Monday, August 27, 2012

Infinitely Childhood Love


By @annisamchtr , 15

3rd Favourite Fanfic of 1D Fanfic Contest

Sebuah kotak terduduk indah di atas tangan seorang gadis. Kenangan di dalamnya tiba-tiba menyelimuti atmosfer di sekitarnya dan membawanya kembali ke sudut alam masa lalu. Kotak istimewa itu berwarna putih-kelabu. Bergambar hati dengan corak merah jambu. Kalau hanya dipandang sepintas, kotak itu tidak bernilai apa-apa. Hanya sekedar kotak biasa yang terbuat dari kardus sederhana.
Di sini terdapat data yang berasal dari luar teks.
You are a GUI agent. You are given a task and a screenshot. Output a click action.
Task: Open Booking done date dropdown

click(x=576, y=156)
Di setiap sudutnya, sangat nampak detail berantakan tanda buatan tangan manusia. Tetapi untuk perempuan itu, kotak tersebut merupakan rekaman indah miliknya dan seseorang yang istimewa. Rekaman yang mustahil untuk dapat terulang kembali. Rekaman yang hanya akan selalu menjadi sebuah benda berharga untuk dirinya sendiri.
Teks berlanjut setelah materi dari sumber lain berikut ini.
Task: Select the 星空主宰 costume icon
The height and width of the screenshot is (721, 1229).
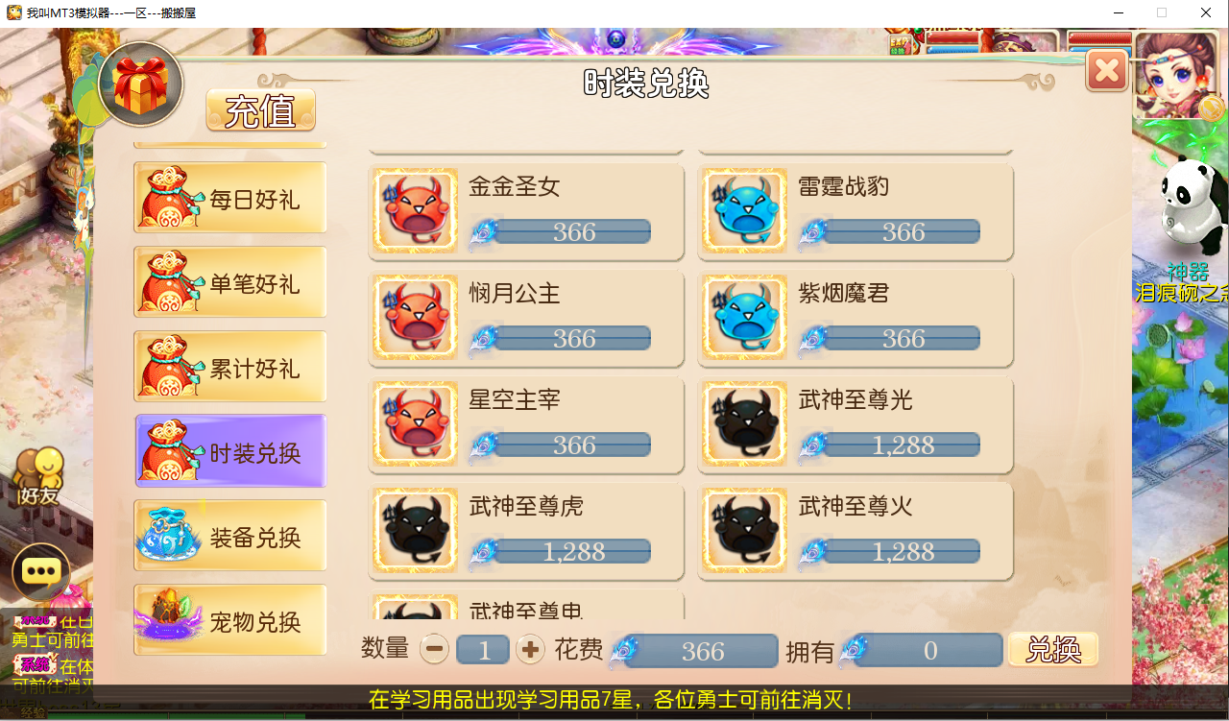Action: 415,424
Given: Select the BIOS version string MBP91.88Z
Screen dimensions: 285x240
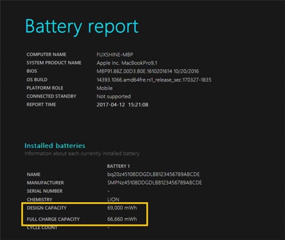Looking at the screenshot, I should coord(148,71).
Air mata gadis itu mengalir teratur menelusuri pipinya, jatuh tepat ke bawah bibir mungilnya. Setelah sadar bahwa ia menangis, gadis itu buru-buru menghapus air matanya. Mata bulatnya enggan menelusuri isi kotak itu, tetapi hatinya bersikeras memaksa untuk membukanya.
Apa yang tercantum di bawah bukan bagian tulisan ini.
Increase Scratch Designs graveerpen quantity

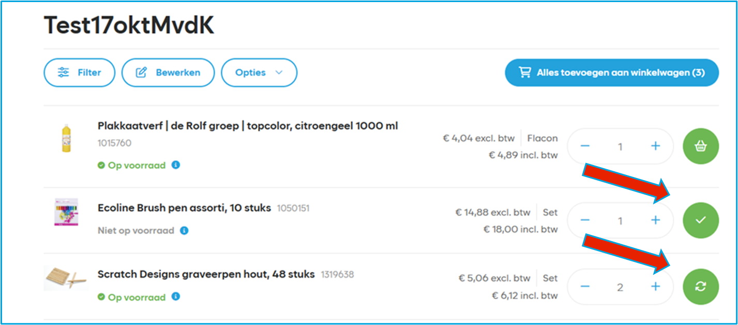pos(655,286)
Sebuah ketukan kecil terdengar dari seberang pintu kamarnya, membuatnya meletakkan lagi kotak itu ke tempat semula. Ia setengah hati bersyukur.
Gadis itu lalu berdiri dan merapikan rambutnya. Dia juga tidak lupa membasuh wajah rembesnya sehabis menangis tadi dengan air.
YN, kok lama banget sih bukain pintunya? Buru ah!” Suara itu membuat gadis tadi buru-buru membuka pintu kamarnya.
“Sorry. Baru bangun tidur nih, hehehe.” Gadis yang ternyata bernama YN itu cengegesan sambil mengacungkan jari telunjuk dan tengahnya bersamaan, tanda peace.
“Dasar kamu emang tukang molor. Tapi sekarang udah siap jogging kan?” Tanya suara tadi, yang merupakan suara lawan jenis YN yang bernama Zayn.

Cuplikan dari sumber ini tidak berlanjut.